(Text excerpt)
Facultative, if there are enough pins available on the uC (unlikely), also add control pins to access any other FPGA PCI/ISA bus device. If SCSI is only PCI, then this is needed. In this case, if there is on-board full chip USB, also add access to it. Is good as USB is external (unlike ATA/SCSI), and so allows the use of an pluggable USB disk or even an "flash plug".
Even more facultative, in todays world of Ethernet OS boots, also possibly Ethernet FPGA configs, if on-board full chip Ethernet is included. Also allow access to that, if enough pins and code space in the uC to use it (assuming then an DHCP+TFTP-only single connection UDP/IP client is enough). But this is really over the top, while USB may still be useful.
For selection have standard config to come from fixed ATA/SCSI and the experimental configs from removable floppy or USB, with the ATA/SCSI as fallback. But this is bad for multiple standard configs. Or simply have 1 config = 1 floppy or USB, but this loses using ATA/SCSI HDs, which may already be available.
The simplest method would be an set of 8 DIP switches (again no fumbly jumpers, and also DIP socketed for control remotely), readable by the uC, for selecting the config device type/number, and partition/file number on it, and the fallback policy if an removable media device is empty. Like the external config connector, having these DIP switches externally accessible would cost ATX connector area and show FPGA-ness, so make them internal.
But internal switches make selecting difficult to access on every config, which is often the case while experimenting. Better than DIP switches would be to have the uC offer the user some sort of prompt via the standard user output ports/devices and then take input, auto-configuring on some timeout. This is like an PCs boot manager for selecting BSD or Linux kernels or other operating systems.
Unlike boot managers which run on the same processor and IO as the final OS and kernel will, the FPGA-PC has at this time only an unconfigured "dead" FPGA, not an runnable processor. [Andrew: here the above "boot manager config" hits, making the FPGA usable for fetching and of course also for selection]
This is an equivalent situation to an microcoded processor without microcode loaded. Historically this problem was solved with an separate hardwired front end processor (FEP) computer, like an PDP-11/40 (in the KL-10) or an 8080 microprocessor (in the KS-10). Use the microcontroller, or even perhaps an full microprocessor (uP, such as Z80/Z180) for the FEP, depending on the functionality desired.
To do this, the FEP needs its own access to user I/O. For this also share an subset of the FPGA-PCs input and output devices with it.
For merging FEP and main system output onto the same VGA display (FEP as status line at the bottom, or even as window) have FEP VGA output also go to an FPGA input. This allows an digitiser (like BT848/878 type devices) be implemented, writing into FPGA video memory. This gives both outputs at same time, at full main system VGA quality, on one monitor, but this adds more FPGA design work.

(Given data)
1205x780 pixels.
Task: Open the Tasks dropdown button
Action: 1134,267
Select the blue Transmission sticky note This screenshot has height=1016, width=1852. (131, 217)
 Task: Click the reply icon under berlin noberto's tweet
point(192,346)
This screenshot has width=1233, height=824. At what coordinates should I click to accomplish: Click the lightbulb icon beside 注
...
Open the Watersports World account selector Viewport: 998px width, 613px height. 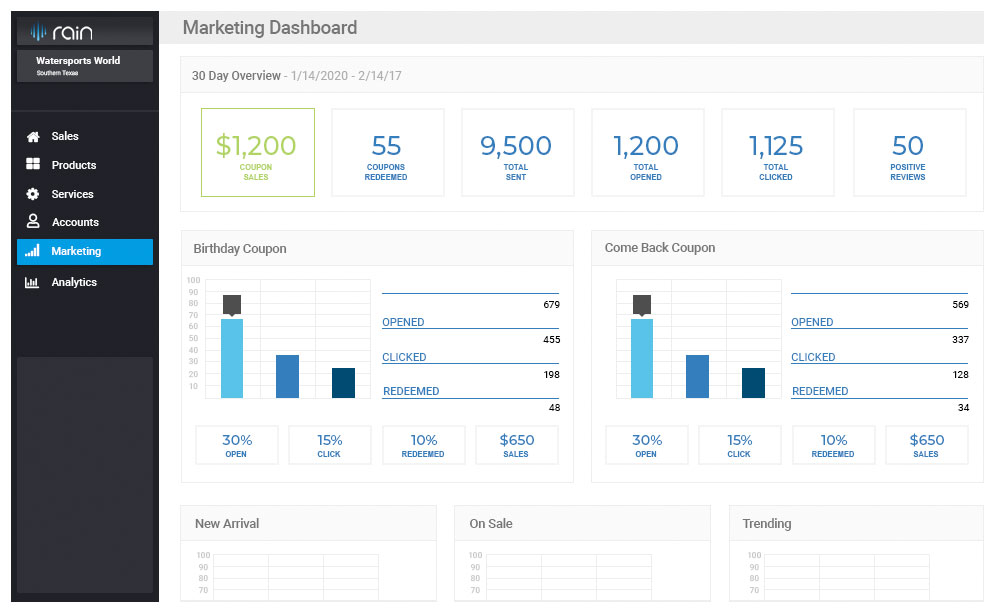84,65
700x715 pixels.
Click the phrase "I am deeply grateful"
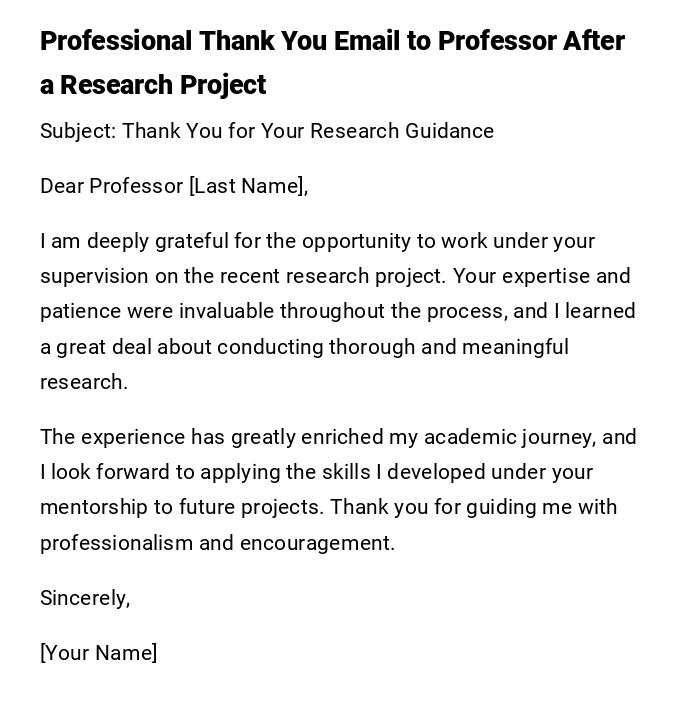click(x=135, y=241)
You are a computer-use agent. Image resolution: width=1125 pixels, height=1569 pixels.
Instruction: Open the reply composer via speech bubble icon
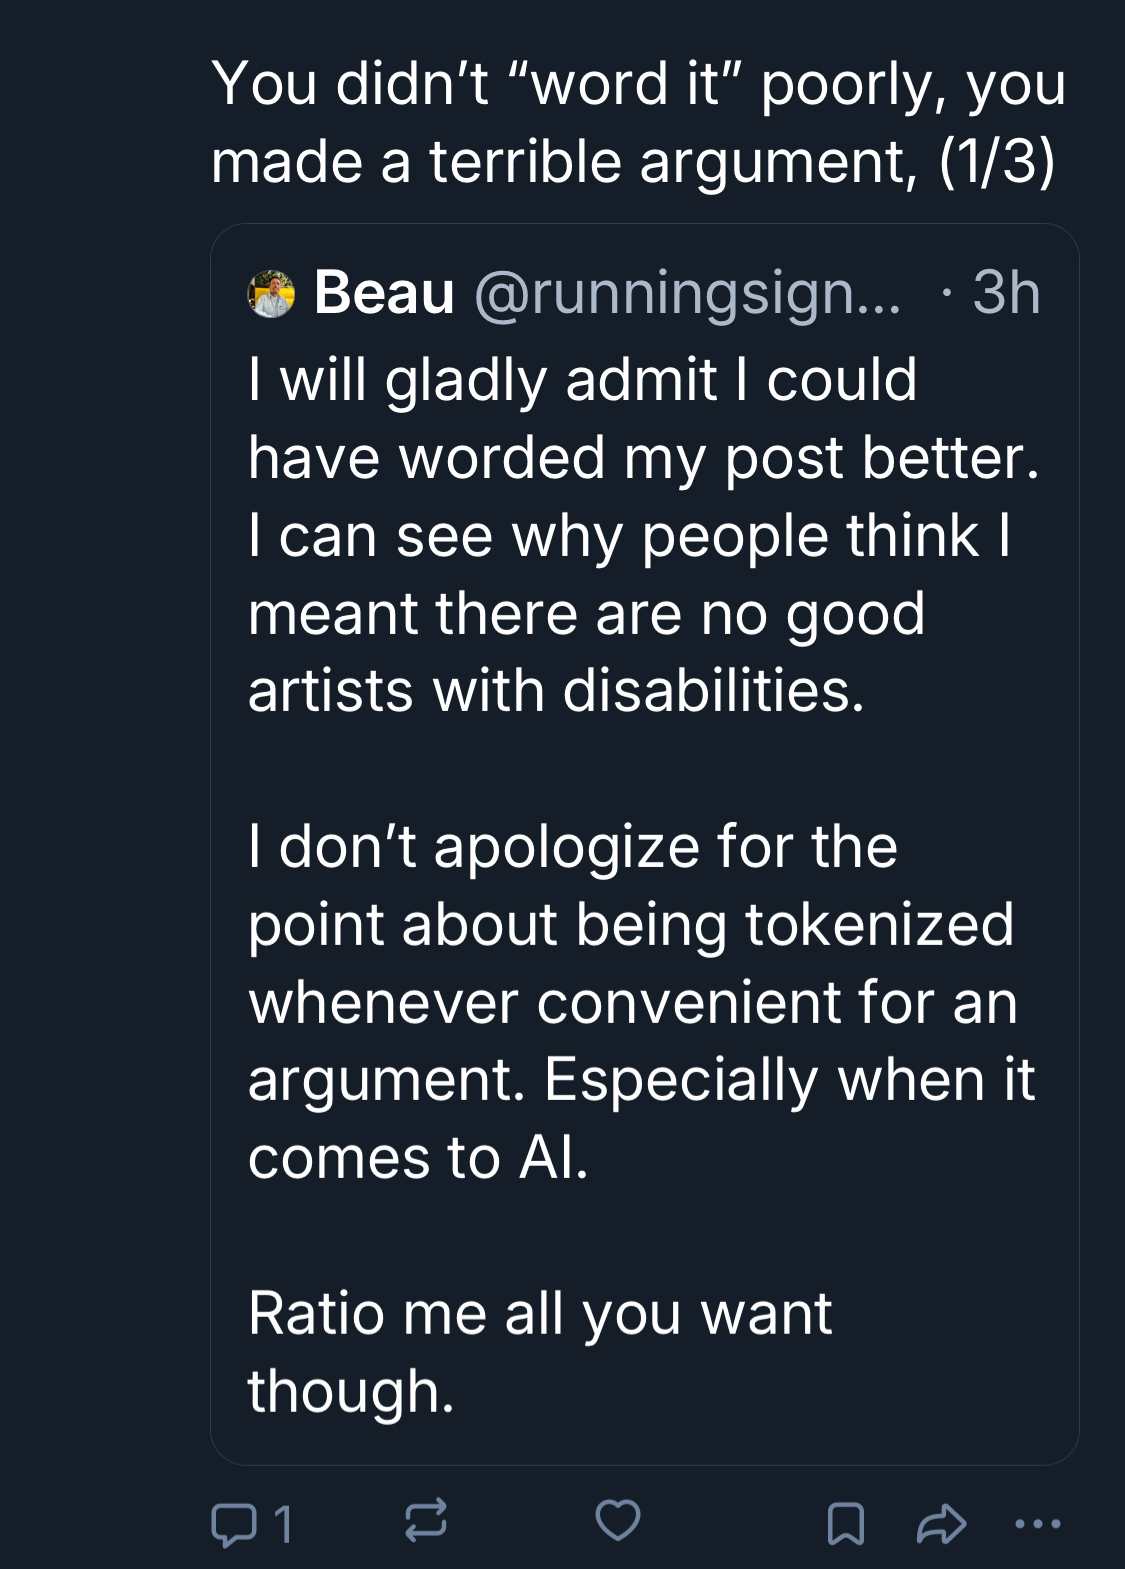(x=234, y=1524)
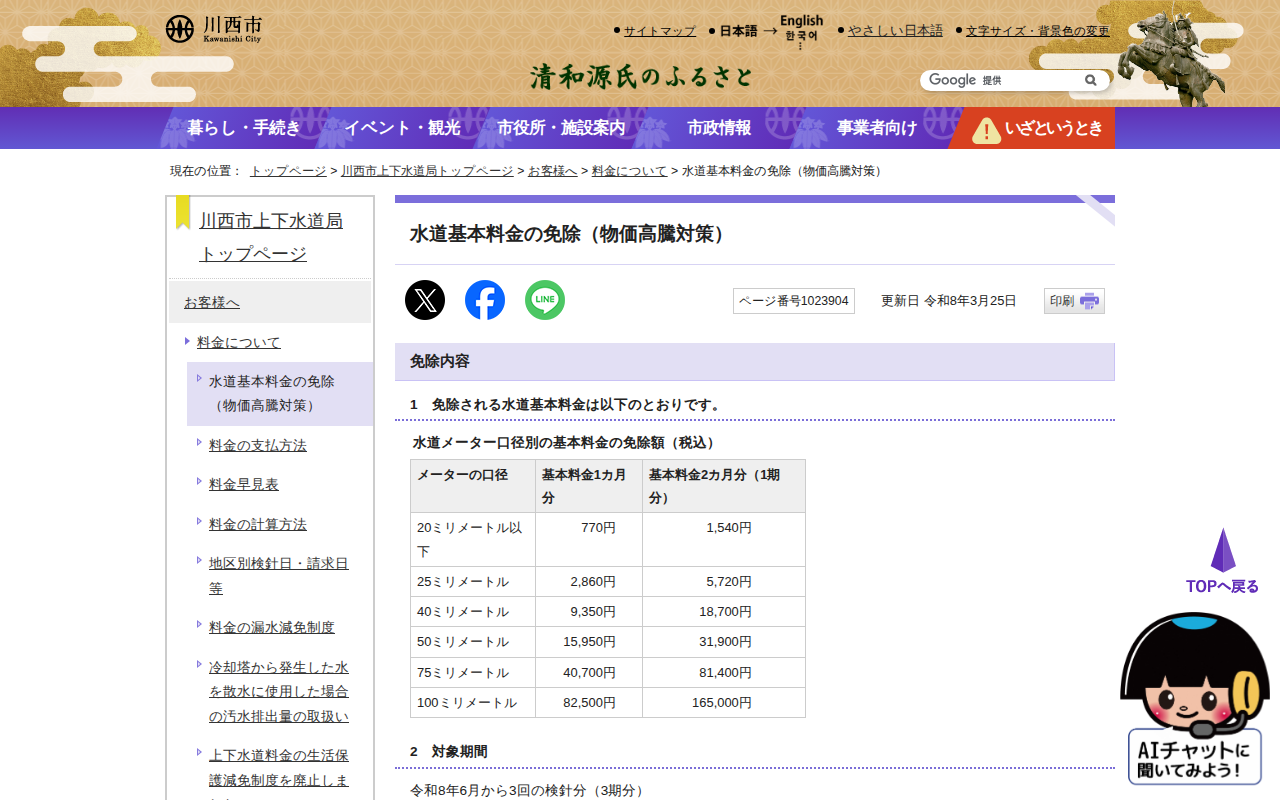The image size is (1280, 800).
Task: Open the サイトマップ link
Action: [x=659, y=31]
==
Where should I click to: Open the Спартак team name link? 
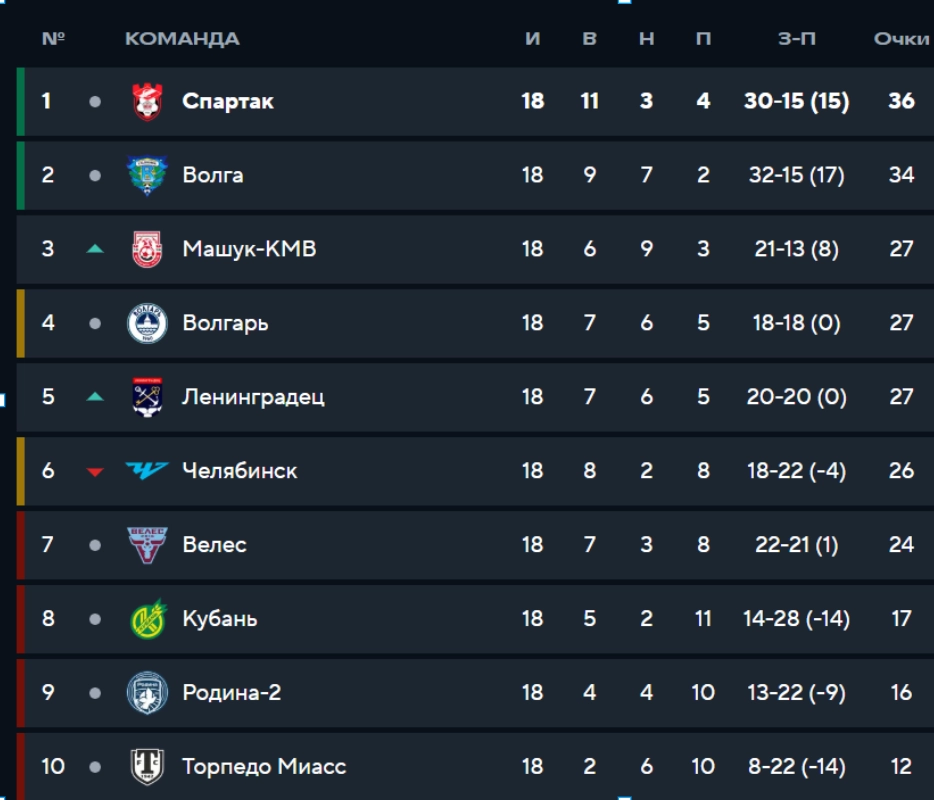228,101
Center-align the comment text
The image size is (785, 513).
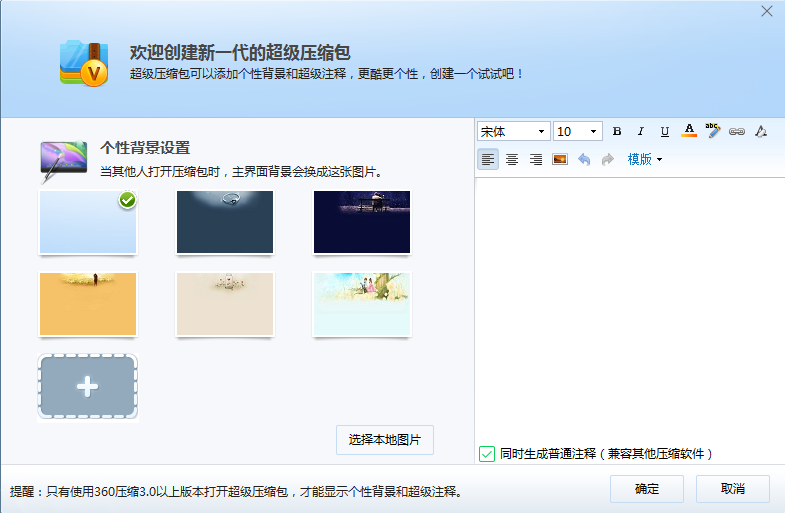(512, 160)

(Tasks)
a: According to the FPGA-PC configuration excerpt, what served as the front end processor in the KS-10?
b: Please carry on the FPGA-PC configuration excerpt from its final sentence.
The items have no connection to the FPGA-PC configuration excerpt.

(Responses for each task)
a: An 8080 microprocessor.

b:
This also allows the FEP to "flip" 2/3/4 screen data sets at 60HZ to the digitizer for having 2/3/4 FEP windows, display updated at 30/20/15Hz. With "flipping" the FEP becomes even more complex.
For getting the larger amount of software needed for all this into the FEP, instead of using one large flash part for firmware, have only an minimal boot ROM and RAM for software in the FEP. Have it boot its software from the same devices that it can later take FPGA configs from. This can be an full OS (such as CP/M if a Z80/Z180 is used). Also use the OSes file system for storing the config files. The FEP has become an full (micro-)computer, like the historical FEP computers actually were.
Possibly make the FEP an facultative, pluggable component. This gives users the choice of simple on-board config by EEPROM (or still uC and devices), or using pluggable FEP for complex/expensive user selectable configuring. [Andrew: How many users do you think would want an FEP? And those that don't want an FEP, how many do you think would still want to use uC+devices vs just go for EEPROMs?]
Easiest variant is to just provide all signals any FEP would want, run to one (or an set of) IDC connectors and leave it at that. This though requires non-EEPROM/device users to make an special FEP computer design, hardwired or FPGA based.
Better offer something to be plugged in as FEP. But that brings back design time cost, even it parts costs are now optional for the user.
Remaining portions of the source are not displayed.